Absolutely, the purchase of any product is relative to your needs and means. I do think a bag like this is worth saving up for. Just like glass, it's a long term investment. But obviously no one product is the perfect answer for all people.

Phil Newton's picture

Beautiful looking bag. Pity the Aussie dollar is continuing its freefall!!

Andrew Richardson's picture

At least you don't have to worry about literally every living thing in Australia trying to kill you! Oh wait... =/

Phil Newton's picture

Funnily enough when I went to Yellowstone last year, I was terrified of bears! I was thinking Christ you fellas are mad, walking around, there's bears everywhere! Didn't see any, after all that tho.

Jon Wolding's picture

I wish Saddleback Leather made a camera bag. I have their front pocket briefcase and it is the best bag I've ever owned. Thought about modifying it to hold a DSLR w/ lens attached, but I'm not a leather expert and I'd be a shame to mutilate it.
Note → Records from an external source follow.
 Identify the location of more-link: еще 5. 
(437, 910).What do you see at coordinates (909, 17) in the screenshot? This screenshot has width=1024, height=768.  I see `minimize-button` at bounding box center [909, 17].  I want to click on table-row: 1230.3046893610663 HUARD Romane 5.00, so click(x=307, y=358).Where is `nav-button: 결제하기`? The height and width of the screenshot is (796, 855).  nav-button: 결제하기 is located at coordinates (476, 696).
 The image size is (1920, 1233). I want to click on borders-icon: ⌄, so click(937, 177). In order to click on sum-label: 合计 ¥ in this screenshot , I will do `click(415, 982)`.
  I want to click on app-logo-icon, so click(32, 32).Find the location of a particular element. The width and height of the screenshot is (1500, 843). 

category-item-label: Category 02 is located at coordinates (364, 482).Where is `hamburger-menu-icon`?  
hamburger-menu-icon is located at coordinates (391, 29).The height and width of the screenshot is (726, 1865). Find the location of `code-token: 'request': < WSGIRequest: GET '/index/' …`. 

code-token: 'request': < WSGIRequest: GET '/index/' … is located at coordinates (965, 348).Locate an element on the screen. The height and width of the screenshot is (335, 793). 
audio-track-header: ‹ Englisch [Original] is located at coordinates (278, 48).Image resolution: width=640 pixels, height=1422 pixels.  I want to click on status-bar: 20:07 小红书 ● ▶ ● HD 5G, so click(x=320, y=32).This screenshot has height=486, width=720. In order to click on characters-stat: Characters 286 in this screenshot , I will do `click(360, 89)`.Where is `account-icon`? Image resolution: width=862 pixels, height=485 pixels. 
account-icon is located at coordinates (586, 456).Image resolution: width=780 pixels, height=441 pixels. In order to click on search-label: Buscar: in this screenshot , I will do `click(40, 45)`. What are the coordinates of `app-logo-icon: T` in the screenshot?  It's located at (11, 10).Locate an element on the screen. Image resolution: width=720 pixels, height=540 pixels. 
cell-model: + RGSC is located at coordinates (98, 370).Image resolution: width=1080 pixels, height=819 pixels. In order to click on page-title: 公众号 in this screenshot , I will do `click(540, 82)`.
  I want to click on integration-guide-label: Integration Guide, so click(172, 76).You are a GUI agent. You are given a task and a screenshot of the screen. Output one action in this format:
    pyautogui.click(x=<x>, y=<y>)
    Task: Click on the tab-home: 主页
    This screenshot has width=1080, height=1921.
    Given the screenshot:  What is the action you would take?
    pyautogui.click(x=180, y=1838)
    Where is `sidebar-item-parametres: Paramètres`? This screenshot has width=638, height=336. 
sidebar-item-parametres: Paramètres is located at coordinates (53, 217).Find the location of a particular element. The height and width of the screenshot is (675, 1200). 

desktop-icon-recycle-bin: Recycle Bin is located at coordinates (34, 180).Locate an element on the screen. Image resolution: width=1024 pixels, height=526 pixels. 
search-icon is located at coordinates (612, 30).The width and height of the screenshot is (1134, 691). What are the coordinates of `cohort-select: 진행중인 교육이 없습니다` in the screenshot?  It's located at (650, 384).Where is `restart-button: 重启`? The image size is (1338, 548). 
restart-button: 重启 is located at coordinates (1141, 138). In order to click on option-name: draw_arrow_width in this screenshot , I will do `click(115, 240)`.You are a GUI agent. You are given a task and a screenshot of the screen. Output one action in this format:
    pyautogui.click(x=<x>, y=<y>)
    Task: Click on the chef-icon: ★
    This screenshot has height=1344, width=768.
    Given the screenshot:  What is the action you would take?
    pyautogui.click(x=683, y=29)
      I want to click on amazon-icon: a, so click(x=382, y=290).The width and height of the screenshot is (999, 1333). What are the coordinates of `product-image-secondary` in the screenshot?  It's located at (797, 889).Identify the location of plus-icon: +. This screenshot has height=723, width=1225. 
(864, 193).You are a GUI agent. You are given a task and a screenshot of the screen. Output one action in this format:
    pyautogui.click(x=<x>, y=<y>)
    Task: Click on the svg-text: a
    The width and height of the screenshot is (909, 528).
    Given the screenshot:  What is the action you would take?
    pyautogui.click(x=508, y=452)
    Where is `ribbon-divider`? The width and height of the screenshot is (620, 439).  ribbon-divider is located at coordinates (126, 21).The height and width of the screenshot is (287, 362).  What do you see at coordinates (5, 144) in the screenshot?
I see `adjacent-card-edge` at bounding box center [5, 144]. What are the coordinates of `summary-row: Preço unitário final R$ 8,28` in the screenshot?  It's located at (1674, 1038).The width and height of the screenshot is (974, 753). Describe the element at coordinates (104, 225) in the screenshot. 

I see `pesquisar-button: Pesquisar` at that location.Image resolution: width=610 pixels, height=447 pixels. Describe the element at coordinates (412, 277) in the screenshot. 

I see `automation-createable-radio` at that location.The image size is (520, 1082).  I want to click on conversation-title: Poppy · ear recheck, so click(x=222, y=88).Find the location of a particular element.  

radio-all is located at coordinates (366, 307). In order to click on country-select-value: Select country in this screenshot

Andrew Richardson's picture

Saddleback makes some fantastic products, I'm surprised they haven't made a DSLR-specific bag yet.

Ridiculously expensive, and those are cloth bags. These (from Fossil) are only like $80 in stores (disregard the website price ) and my favorite are made by http://www.copperriverbags.com, I have 3 of them and love them! I wouldn't pay a 1/5 of Hawkesmill's price for their bags. It's a rip-off

Andrew Richardson's picture

I have actually owned several copper river bags and I will honestly say that there is a distinct difference in quality when I compare the two. Not to say that Copper River are low-quality, it's more like comparing a Mercedes to a Bentley; there's just a difference once you sit inside the Bentley.